TASK TO CARRY OUT » Copy out, word for word, the stretch of items from the very start through the line that contains "(1698, 334)".

(Stored items from a collection)
━━━
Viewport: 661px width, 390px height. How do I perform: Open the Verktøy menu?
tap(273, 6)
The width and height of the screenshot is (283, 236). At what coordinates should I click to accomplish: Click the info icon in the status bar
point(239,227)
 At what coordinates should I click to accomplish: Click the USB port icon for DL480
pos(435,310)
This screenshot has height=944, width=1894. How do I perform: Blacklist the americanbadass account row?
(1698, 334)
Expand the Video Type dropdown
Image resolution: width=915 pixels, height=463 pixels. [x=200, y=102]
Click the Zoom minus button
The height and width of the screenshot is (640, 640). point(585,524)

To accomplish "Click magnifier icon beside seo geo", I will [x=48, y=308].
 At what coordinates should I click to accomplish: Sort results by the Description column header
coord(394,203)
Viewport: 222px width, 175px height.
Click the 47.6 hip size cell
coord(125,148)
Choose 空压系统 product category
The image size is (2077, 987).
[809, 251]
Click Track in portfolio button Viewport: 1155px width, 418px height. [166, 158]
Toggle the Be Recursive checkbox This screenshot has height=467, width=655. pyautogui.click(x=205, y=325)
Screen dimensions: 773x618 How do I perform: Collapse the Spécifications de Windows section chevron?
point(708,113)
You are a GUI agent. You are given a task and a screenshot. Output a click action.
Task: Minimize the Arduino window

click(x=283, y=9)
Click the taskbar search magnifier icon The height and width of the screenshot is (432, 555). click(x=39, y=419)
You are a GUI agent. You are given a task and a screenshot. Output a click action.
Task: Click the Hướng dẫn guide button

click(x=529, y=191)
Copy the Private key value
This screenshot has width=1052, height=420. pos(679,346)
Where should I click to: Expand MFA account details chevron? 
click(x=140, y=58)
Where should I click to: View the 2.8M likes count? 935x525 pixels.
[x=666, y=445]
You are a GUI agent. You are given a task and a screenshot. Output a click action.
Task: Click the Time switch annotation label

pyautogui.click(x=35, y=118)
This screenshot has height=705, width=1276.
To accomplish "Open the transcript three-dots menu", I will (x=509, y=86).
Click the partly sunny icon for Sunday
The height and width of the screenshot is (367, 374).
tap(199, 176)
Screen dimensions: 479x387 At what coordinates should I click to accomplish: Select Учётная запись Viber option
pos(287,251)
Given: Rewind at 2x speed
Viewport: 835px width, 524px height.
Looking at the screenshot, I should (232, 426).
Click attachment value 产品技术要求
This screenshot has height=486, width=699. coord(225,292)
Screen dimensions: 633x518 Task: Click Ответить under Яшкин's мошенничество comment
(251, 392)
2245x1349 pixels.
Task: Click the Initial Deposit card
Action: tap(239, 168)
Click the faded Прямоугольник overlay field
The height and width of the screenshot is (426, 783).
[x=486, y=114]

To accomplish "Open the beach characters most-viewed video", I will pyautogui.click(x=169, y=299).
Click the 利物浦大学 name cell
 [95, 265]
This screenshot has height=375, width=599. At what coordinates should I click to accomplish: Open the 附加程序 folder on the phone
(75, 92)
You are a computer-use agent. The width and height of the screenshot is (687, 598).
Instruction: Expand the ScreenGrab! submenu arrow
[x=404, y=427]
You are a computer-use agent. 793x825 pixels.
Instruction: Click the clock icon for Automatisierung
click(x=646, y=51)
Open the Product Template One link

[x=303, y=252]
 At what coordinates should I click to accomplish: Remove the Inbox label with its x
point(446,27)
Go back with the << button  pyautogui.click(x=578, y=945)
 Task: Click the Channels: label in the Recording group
━━━
OUTPUT FOR THIS TASK »
Viewport: 661px width, 390px height. How do I perform: Open the Verktøy menu?
tap(273, 6)
The width and height of the screenshot is (283, 236). At what coordinates should I click to accomplish: Click the info icon in the status bar
point(239,227)
 At what coordinates should I click to accomplish: Click the USB port icon for DL480
pos(435,310)
This screenshot has height=944, width=1894. How do I perform: Blacklist the americanbadass account row?
(1698, 334)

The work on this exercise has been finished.